Taryfy Trumpa: nowe cła na stal i aluminium irytują sojuszników USA
Prezydent oskarżony o „poważny atak” na światowy porządek handlowy pomimo zwolnień

Donald Trump podpisuje w Białym Domu rozkaz nałożenia nowych ceł
Mandel Ngan/AFP/Getty Images
Donald Trump dotrzymał obietnicy zwiększenia ceł importowych na stal i aluminium, podnosząc tym samym widmo pełnej wojny handlowej.
Cła importowe – 25% na stal i 10% na aluminium – zostały wczoraj podpisane przez prezydenta USA, pomimo zaciekłego sprzeciwu krajów sojuszniczych i wielu członków jego własnej partii.

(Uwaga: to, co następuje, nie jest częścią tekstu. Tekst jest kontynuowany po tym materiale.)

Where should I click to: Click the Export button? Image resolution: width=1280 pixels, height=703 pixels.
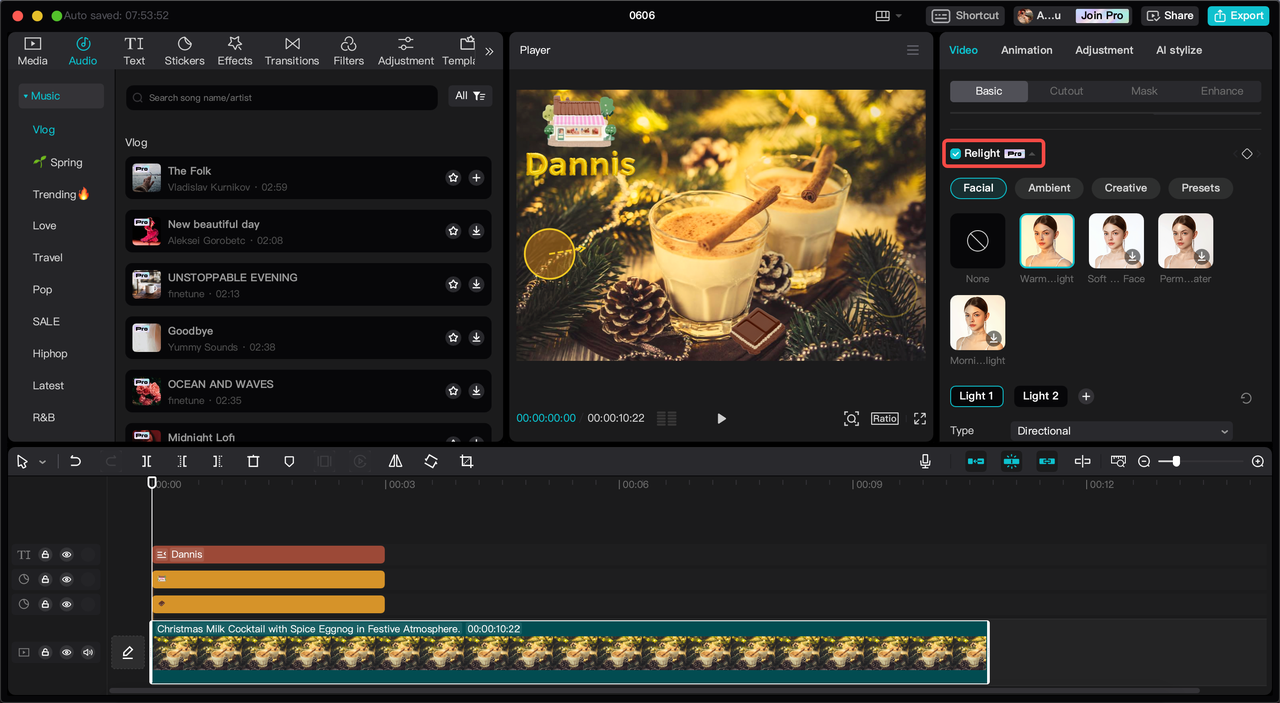click(1238, 15)
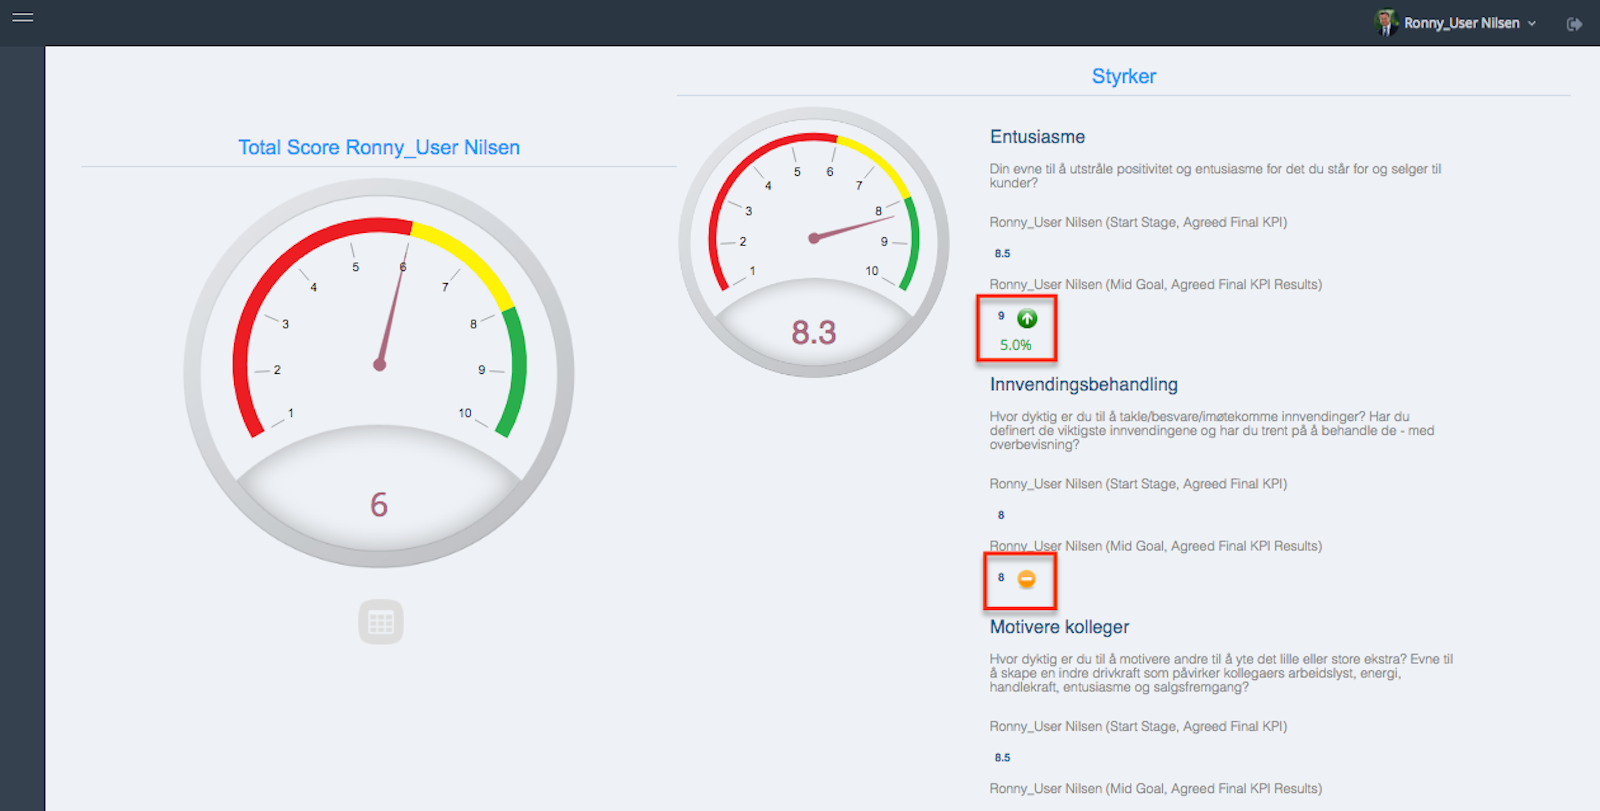Image resolution: width=1600 pixels, height=811 pixels.
Task: Click the table view icon below the gauge
Action: tap(381, 622)
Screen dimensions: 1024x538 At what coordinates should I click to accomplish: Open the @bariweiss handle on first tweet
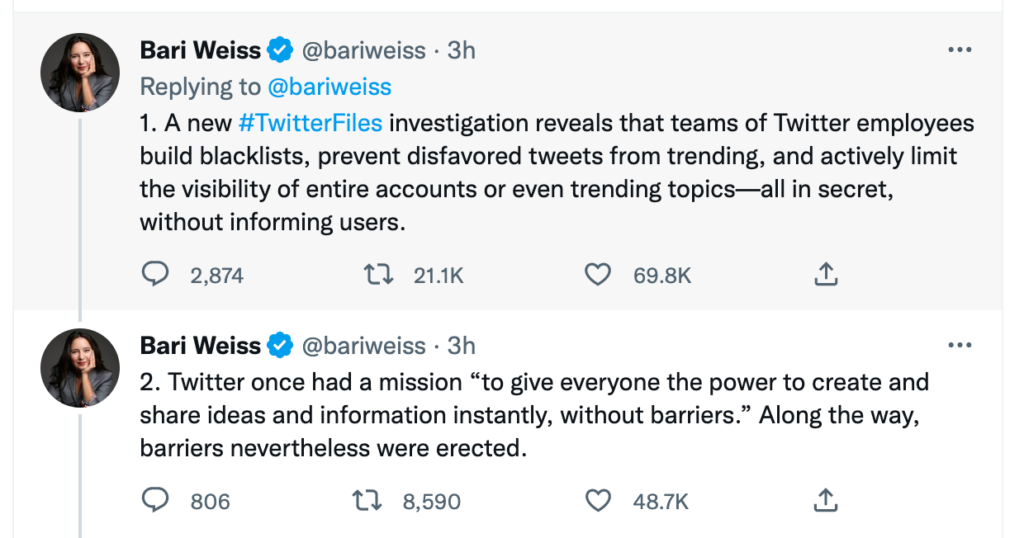[x=363, y=50]
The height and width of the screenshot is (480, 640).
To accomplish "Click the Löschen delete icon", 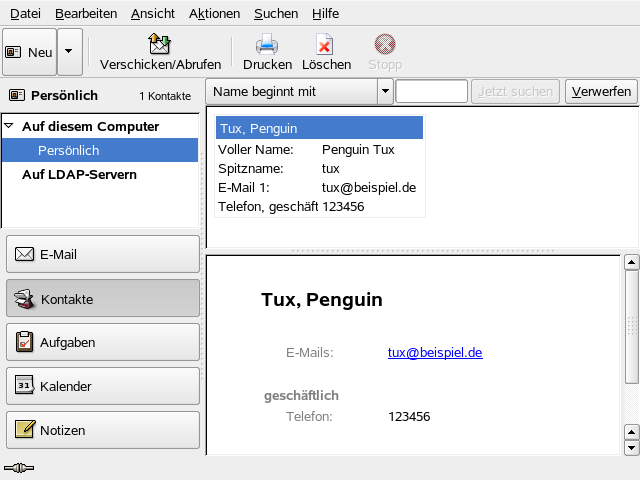I will pyautogui.click(x=325, y=44).

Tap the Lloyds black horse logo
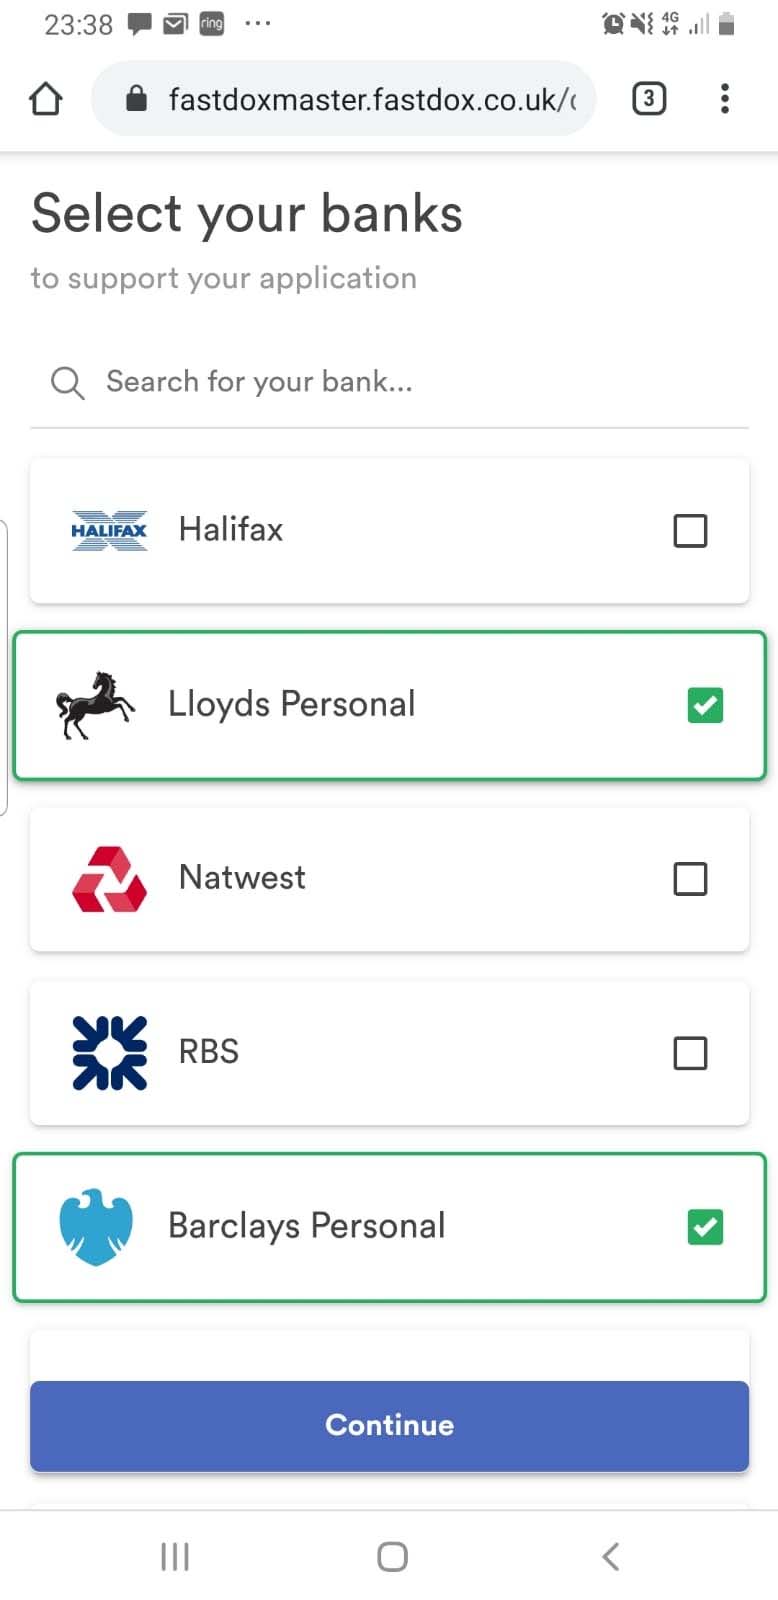pyautogui.click(x=95, y=705)
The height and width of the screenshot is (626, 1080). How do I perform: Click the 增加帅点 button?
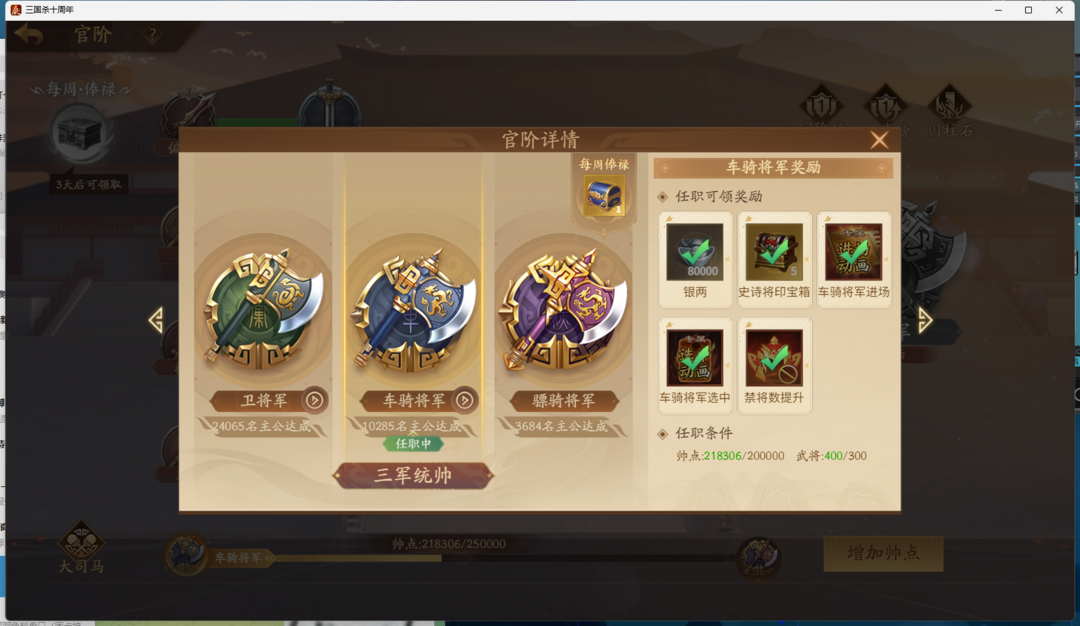(883, 553)
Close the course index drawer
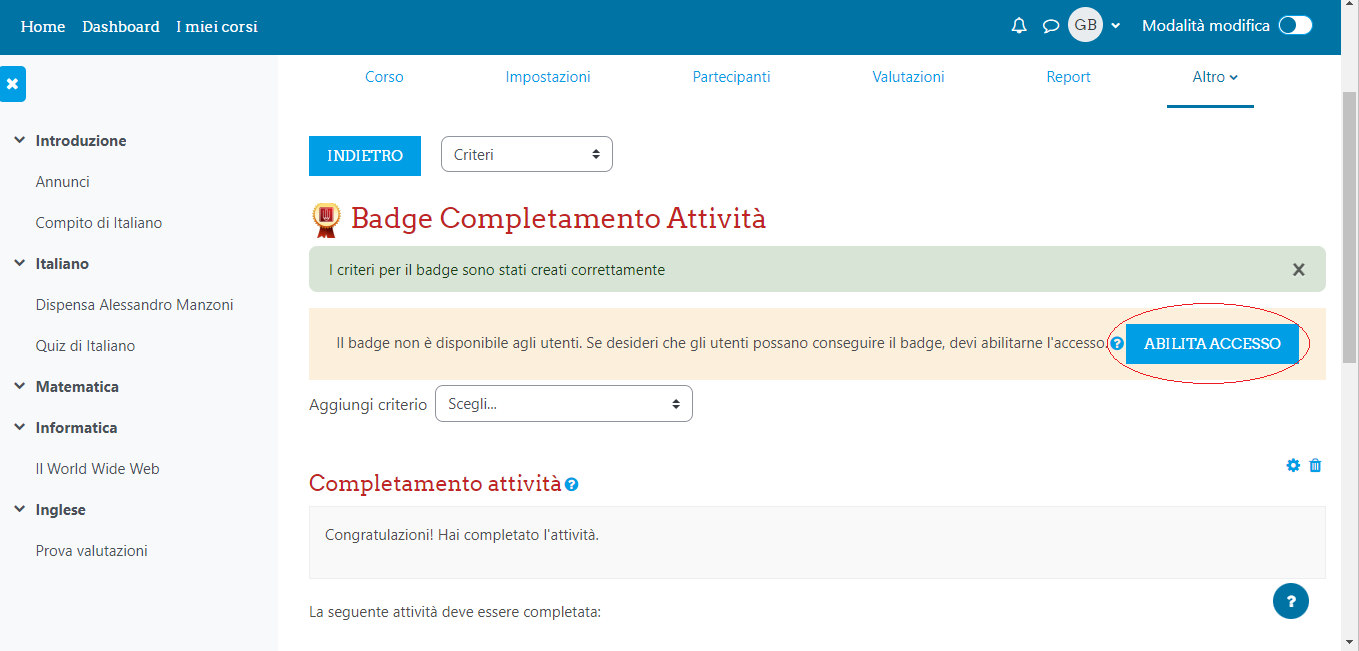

Musimy chronić i budować nasz przemysł stalowy i aluminiowy, jednocześnie wykazując dużą elastyczność i współpracę wobec tych, którzy są naszymi prawdziwymi przyjaciółmi, zarówno na płaszczyźnie handlowej, jak i wojskowej – powiedział Trump podczas ceremonii podpisania umowy z udziałem przedstawicieli stali i aluminium pracowników.
Posunięcie to wystraszyło rynki, spowodowało rezygnację jego głównego ekonomisty, wstrząsnęło głównymi sojusznikami USA i pogłębiło przepaść z republikanami z establishmentu, mówi CNN .
Chiny określiły tę decyzję jako poważny atak na normalny międzynarodowy porządek handlowy, podczas gdy francuski minister gospodarki Bruno Le Maire ostrzegł, że w wojnie handlowej są tylko przegrani.
UE już zagroziła odwetem, nakładając ogromne opłaty na kultowe amerykańskie produkty. Dżinsy Levi, whisky bourbon i motocykle Harley Davidson znalazły się na wstępnej liście towarów amerykańskich, które zostaną objęte 25% podatkiem importowym, komisarz UE ds. handlu Cecilia Malmstrom powiedział w tym tygodniu .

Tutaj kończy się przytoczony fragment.